Performance/Mobile Device Lab
The Mobile Device Lab is provided by the Performance Team for executing tests on real mobile devices, in a variety of network environments. We use this to measure how changes impact mobile users.
Summary
In the path to get more realistic performance metric run tests on real mobile devices. That makes it easier to find performance regressions. We use BitBar as the provider of our devices. All tasks are reported under the Performance Device Lab tag in Phabricator.
Performance testing on mobile phones
Running tests on mobile phones we want a stable environment that do not change, so we can see performance regressions. To make that happen we use:
- A stable network: We throttle the connection to look like a 3g or 4g connection.By limiting the upload/download speed and adding delay, we make the phone get requests in a more realistic scenario. By making sure the network is the same all the time, the network will not affect our metrics.
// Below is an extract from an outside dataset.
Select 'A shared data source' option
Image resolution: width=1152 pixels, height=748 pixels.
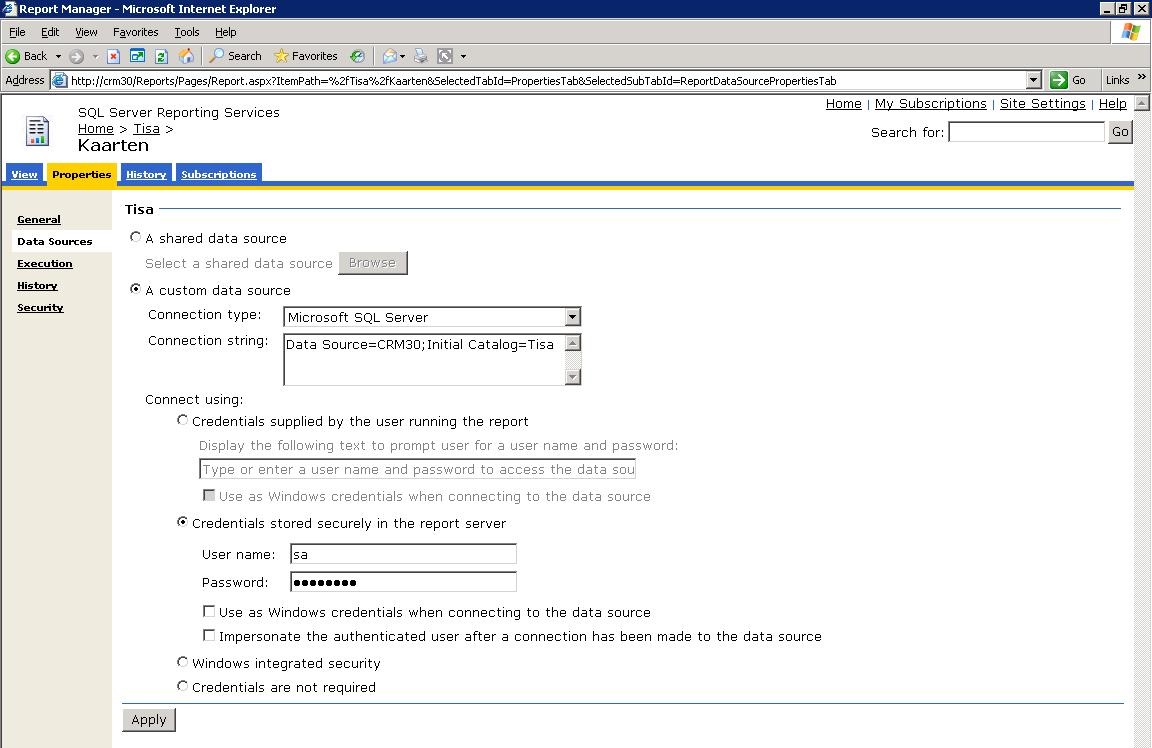[x=136, y=238]

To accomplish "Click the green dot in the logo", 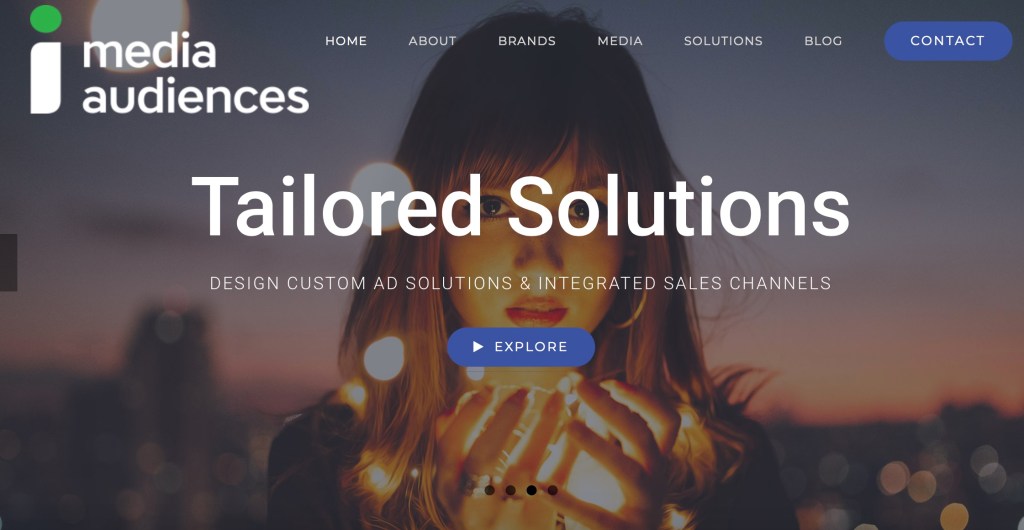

- Low phone temperature: We measure the battery temperature as a proxy for CPU temperature. Android phones change behavior when the CPU gets warm and we want to avoid that. Some of our phones are rooted to try to make sure the phone has the same performance characteristics. We use the same settings as the Mozilla performance team to setup the rooted phones. We measure the temperature before and after we start a test.
Setup
We use five mobile phones, a server and two wifi:s setup with throttled connection to simulate 4g traffic. The wifi connections is provided by two Raspberry Pis 4 running humble.
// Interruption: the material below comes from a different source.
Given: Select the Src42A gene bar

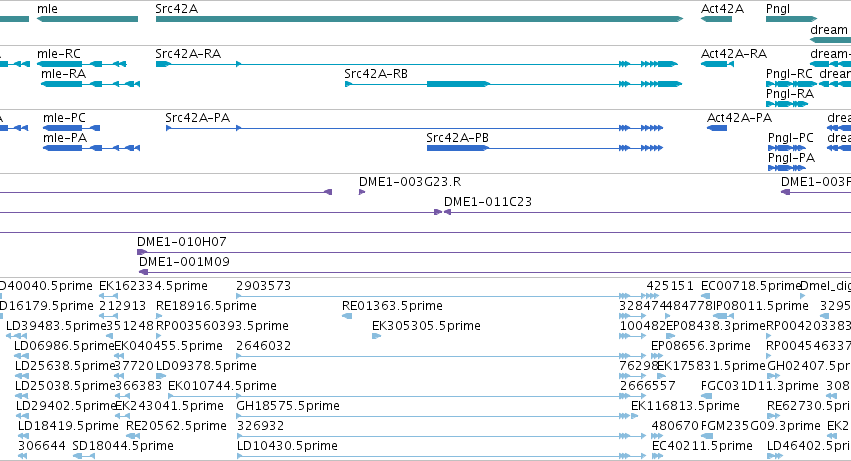Looking at the screenshot, I should coord(419,19).
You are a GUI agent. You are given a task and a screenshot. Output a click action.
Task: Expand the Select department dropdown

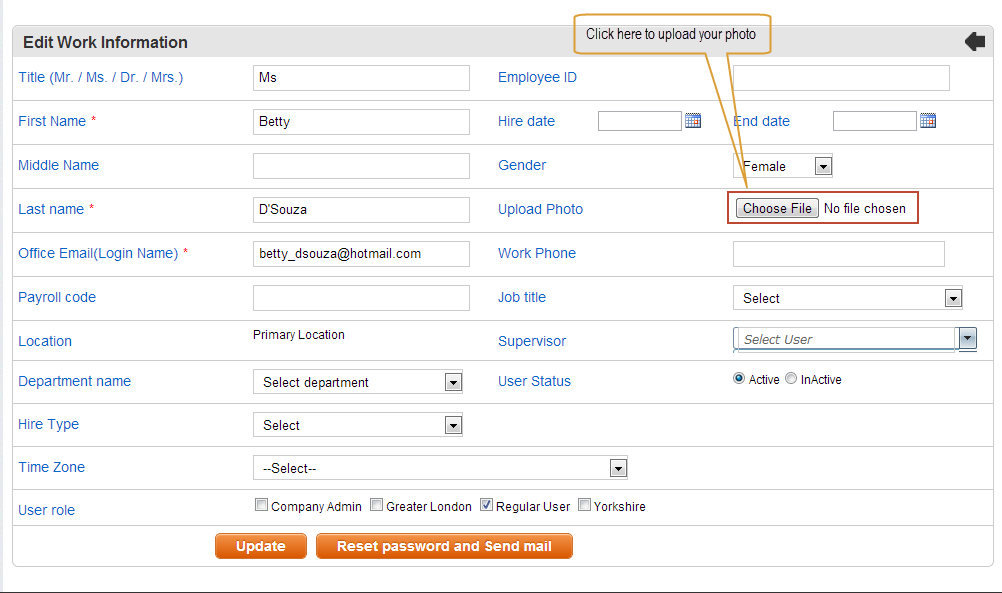pos(358,382)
The workflow: The jobs are started on the server that runs sitespeed.io that drives the phones using WebDriver. The configuration and URLs to tests exists in a public Git repo. The tests runs on the phones, access Wikipedia and we record a video of the screen and analyze the result to get visual metrics. The metrics is sent to our Graphite instance and the test results (screenshots, HTML result pages) are stored on S3. We also run one tests using WebPageReplay where we record and replay Wikipedia locally on the server to try to get as stable metrics as possible between runs.
Setup the phones
BitBar is handling the setup of phones. If we need to change anything we need to contact them.
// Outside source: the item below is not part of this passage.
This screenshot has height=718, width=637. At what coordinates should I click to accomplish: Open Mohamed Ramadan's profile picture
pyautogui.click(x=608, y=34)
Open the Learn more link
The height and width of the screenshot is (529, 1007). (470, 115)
We have five phones running at the Performance Device Lab with the following setup.
Id | Type | Internet connection | Extras | OS version | Usage |
---|---|---|---|---|---|
ZY322DJBW9 | Motorola Moto G5 #1 | Simulated 4g (wifi wikimedia93) | Root | 8.1.0 | Used for testing |
ZY322GXQN8 | Motorola Moto G5 #2 | Simulated 4g (wifi wikimedia94) | Root | 8.1.0 | Direct Wikipedia |
ZY322H9XKL | Motorola Moto G5 #3 | Simulated 4g (wifi wikimedia93) | Root | 8.1.0 | Direct Wikipedia |
R58NC31FK3Y | Samsung A51 | WebPageReplay | Root | 11 | Using WebPageReplay |
Samsung A51 | WebPageReplay | Root | 11 | Using WebPageReplay |
Using rooted phones makes it possible to stabilise CPU and GPU performance by configuring governors.
The the Moto G5 #2 and #3 are setup as one phone as one group. We then add tests to that group and the first available phone start the tests. Both Samsung phones are also in the same group, meaning they act as one and as soon as one phone is available, it will take on jobs.
BitBar setup
At BitBar our test use a generic setup with a start bash file (run-tests.sh), a secrets.json file and a Slack bash file (slack.sh) that are uploaded in the BitBar GUI in a zip file. The bash file is called when a test is started and looks like this:
# We unpack tests.zip that contains the secrets.json configuration file
unzip tests.zip
# Clone the git repo where we have all the code
git clone https://github.com/wikimedia/performance-mobile-synthetic-monitoring-tests.git
cd performance-mobile-synthetic-monitoring-tests
# There's a hack on BitBar where you can pass on parameters
touch sitespeed.log
../slack.sh sitespeed.log "$1" "$2" "$3" &
./start.sh "$1" "$2" "$3" 2>&1 | tee sitespeed.log
And the secrets.json file contains configuration to sitespeed.io to be able to send metrics to our Graphite instance and send data to S3. All tests then extends that configuration file and we can have those configurations file open to the public in our Git repo. We also have a bash script that just reads the log from the test and report all errors to a Slack channel:
#!/bin/bash
tail -n0 -F "$1" | while read LINE; do
(echo "$LINE" | grep -A 3 -e "ERROR:") && curl -X POST --silent --data-urlencode \
"payload={\"text\": \"[bitbar $2] $(echo $LINE | sed "s/\"/’/g")\"}" https://hooks.slack.com/services/OUR_SERVICE;
done
We then have cronjob calling the API using CURL with settings to use our zip file . At the moment the job is fired from gpsi.webperf.eqiad1.wikimedia.cloud using the bitbar user. The job is kicked off by the bitbarcaller.sh script that lives in the repo.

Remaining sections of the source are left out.